PUTİN'İN SEKİZ YIL içinde Ukrayna'yı ikinci işgali, Batı'daki pek çok insan tarafından bir delilik, giderek irrasyonelleşen bir yöneticinin son hamlesi olarak görülüyor. Ukrayna'nın şehirlerine yıkım yağdırmak, (…) Batı'yı onlarca yıldır görülmemiş bir şekilde birleştirdi. 

Batı, savaşın ilk günlerine göre çok daha koordineli bir şekilde hareket ediyor gibi görünüyor. Batılı ülkeler Ukrayna'ya mühimmat, silah, tanksavar ve hava savunma silahlarının yanı sıra tıbbi yardım sağlıyor. Macaristan Başbakanı Victor Orbán gibi bir zamanlar Putin'e sempati duyan liderler, ona karşı saf tutmaya başlıyor. Ancak yine de Batı yakasında net bir strateji ya da gerçekçi bir “oyun finali” mevcut değil. Temek kabul, Putin'in devrileceği yönünde; ancak artan yaptırımlar etkisiz kalabilir veya kendi kendini yenilgiye uğratabilir. Batı'nın Rusya’ya yanıtındaki en tutarlı hedefin (işgalden önceki statükoya dönüş) gerçekleşmesi hayli imkânsız görünüyor. Zira tarih ilerliyor.

Düzenin çöküşü

Savaş nasıl gelişirse gelişsin, uluslararası sistemde 1914'teki birinci küreselleşme döneminin sonuyla karşılaştırılabilecek bir çöküşe işaret ediyor. Güçlü bir otokrasiye sahip olan Çin'in işgali kınayan BM oylamasında çekimser kalması Batı için bir zafer olarak selamlanıyor. Hindistan ve Birleşik Arap Emirlikleri de çekimser kaldı. Sonuç itibariyle liberal düzen öldü ve gömüldü.

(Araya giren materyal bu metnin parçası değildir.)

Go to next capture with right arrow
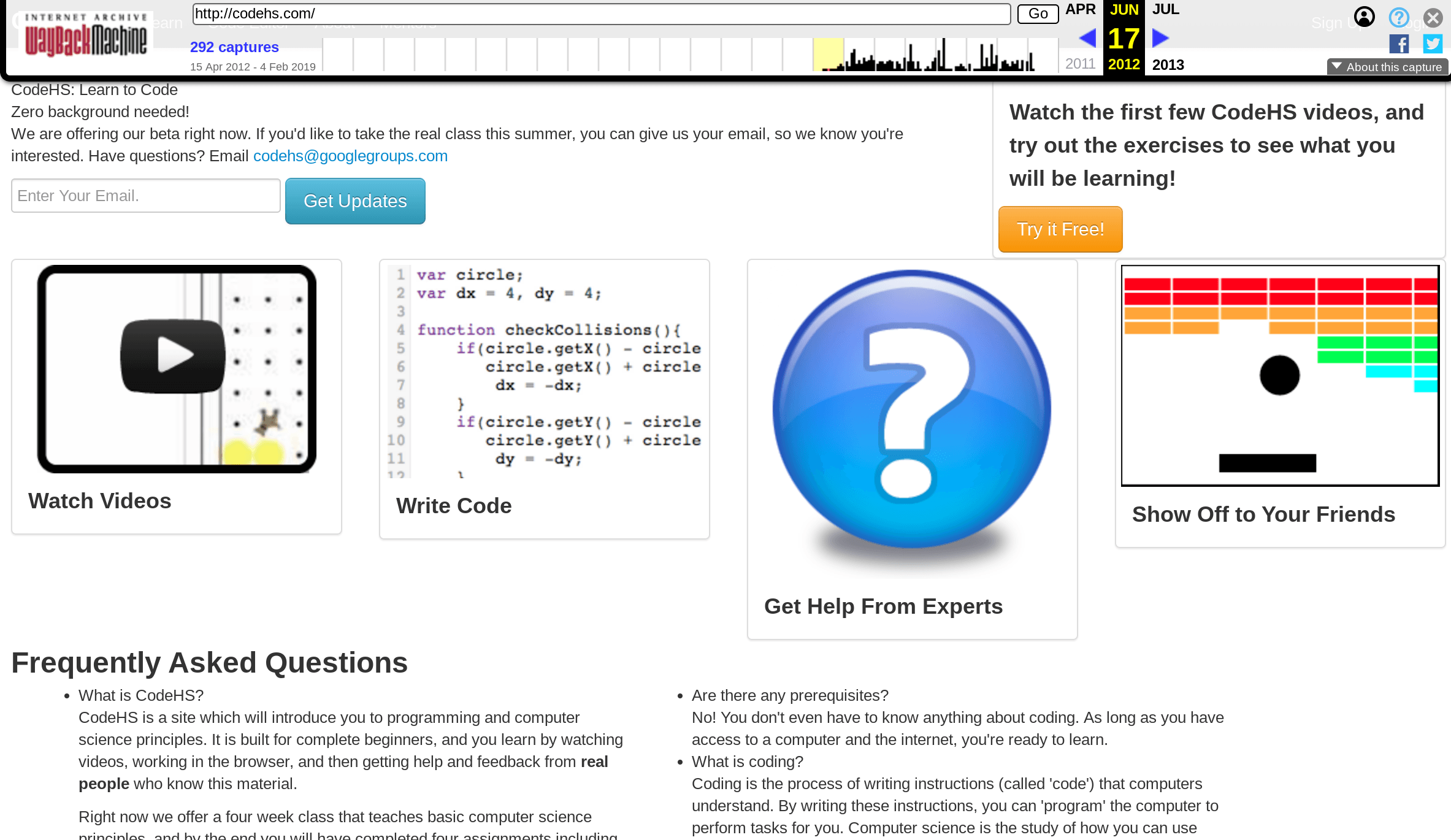Viewport: 1451px width, 840px height. [1160, 38]
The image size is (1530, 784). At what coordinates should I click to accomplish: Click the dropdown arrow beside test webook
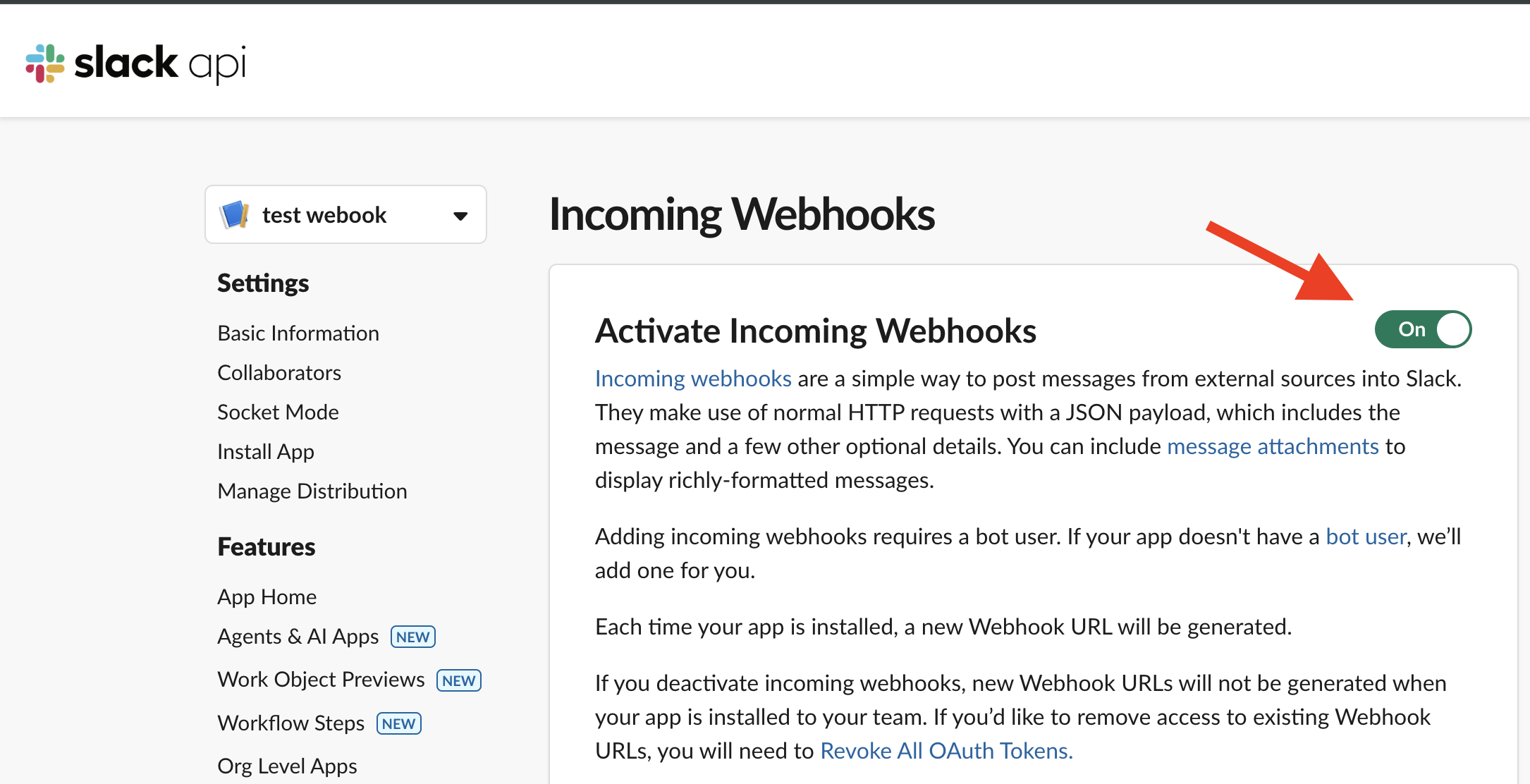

Joe Biden, Haziran 2021'de Putin’le yaptığı Cenevre görüşmesinde de görüldüğü gibi Rusya'nın kaos üretme kapasitesini hafife alıyor. Rusya, Putin'in bize hatırlattığı gibi, etkili bir nükleer devlet olma yolunda ilerliyor. Ancak elinde başak silahlar da var. Rusya, Avrupa enerji kaynakları üzerindeki hakimiyetinin yanı sıra dünyanın en büyük buğday ihracatçısı ve stratejik metallerin ana tedarikçisi konumunda. Bu ona yaptırımlara misilleme yapmak için müthiş bir güç verir. Putin’in Avrupa'ya gaz akışını durdurması, kıtayı ve dünyayı durgunluğa sürükleyebilir ve dahası küresel enflasyonu kontrolden çıkarabilir.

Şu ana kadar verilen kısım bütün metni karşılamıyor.